Nie bacząc na moje obawy, które być może są jedynie urojeniami, przejdę do konkretów: komiks Davida B. zawiera trzy krótkie historie: Zamaskowany Prorok, tytułowy Uzbrojony Ogród oraz Zakochany Bęben. Każda z opowieści skupia się na nieco innych wątkach, chociaż nie brak tu wspólnych cech, zwłaszcza w drugiej i trzeciej części komiksu. Całość przedstawiona została w konwencji mrocznej i brutalnej baśni, z ciekawymi pomysłami oraz przeprowadzeniem fabuły w taki sposób, że ciężko oderwać się od kolejnych stron. Autor zestawił wydarzenia historyczne, takie jak na przykład Wojny Husyckie (od razu przypomniała mi się trylogia Sapkowskiego), z mitami oraz legendami, a dopełnienie w postaci oprawy graficznej zrobiło swoje, budując ten niesamowity i upiorny klimat.
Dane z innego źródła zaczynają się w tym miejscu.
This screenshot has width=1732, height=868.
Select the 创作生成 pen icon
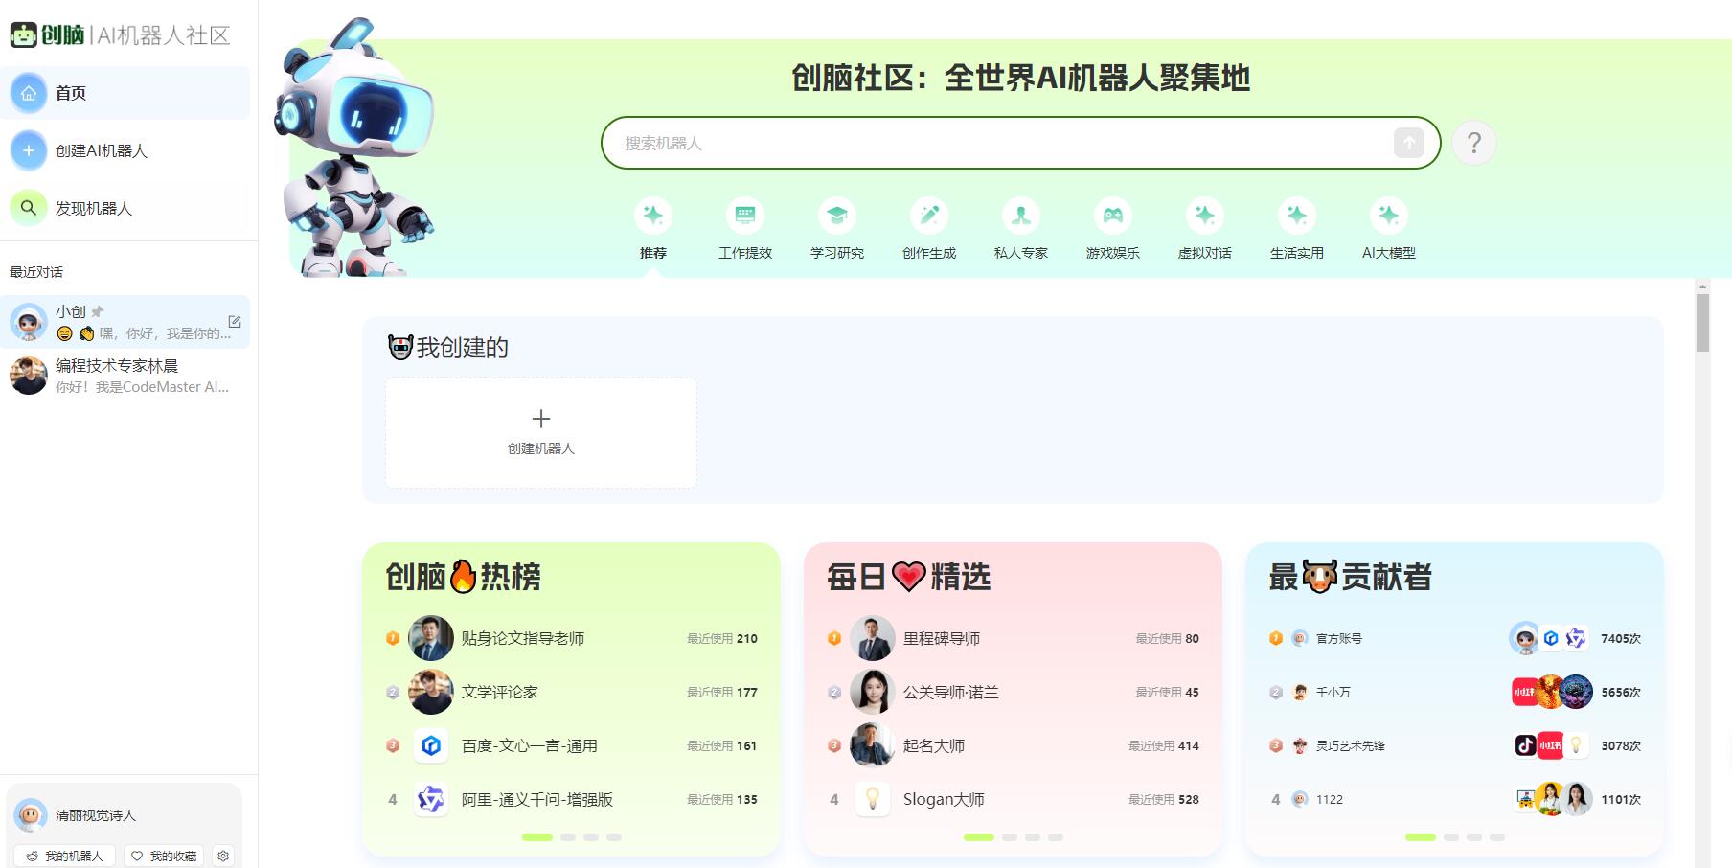coord(928,216)
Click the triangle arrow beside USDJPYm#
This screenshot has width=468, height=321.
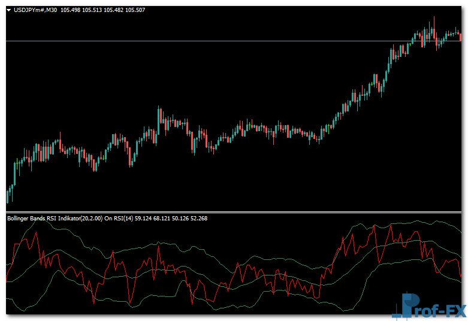point(9,10)
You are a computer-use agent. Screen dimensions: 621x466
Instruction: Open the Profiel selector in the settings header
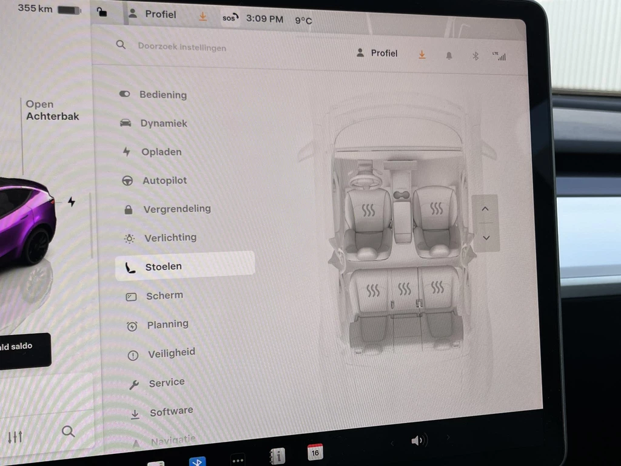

Ilustracje są proste, a jednocześnie przemyślane i robiące ogromne wrażenie, od stylu rysunku po specyficzną kolorystykę, co wraz ze scenariuszem tworzy idealnie zgraną całość - jak w najlepszych komiksach.
Być może nie potrafię opisać wszystkich aspektów Uzbrojonego Ogrodu, pewnie brakuje mi wiedzy albo umiejętności potrzebnych do określenia, co przegapiłem, ale niezależnie od tego polecam przekonanie się na własne oczy co znajduje się pomiędzy okładkami tej niezbyt obszernej, ale zapadającej w pamięć pozycji. Bo chociaż czytałem wiele lepszych opowieści obrazkowych, prawdopodobnie nigdy nie czytałem czegokolwiek podobnego, a to o czymś świadczy. Unikalność jest dla mnie cechą jak najbardziej pożądaną, zresztą nie tylko jeśli chodzi o komiks, a jej zawartość w Uzbrojonym Ogrodzie jest naprawdę bardzo wysoka.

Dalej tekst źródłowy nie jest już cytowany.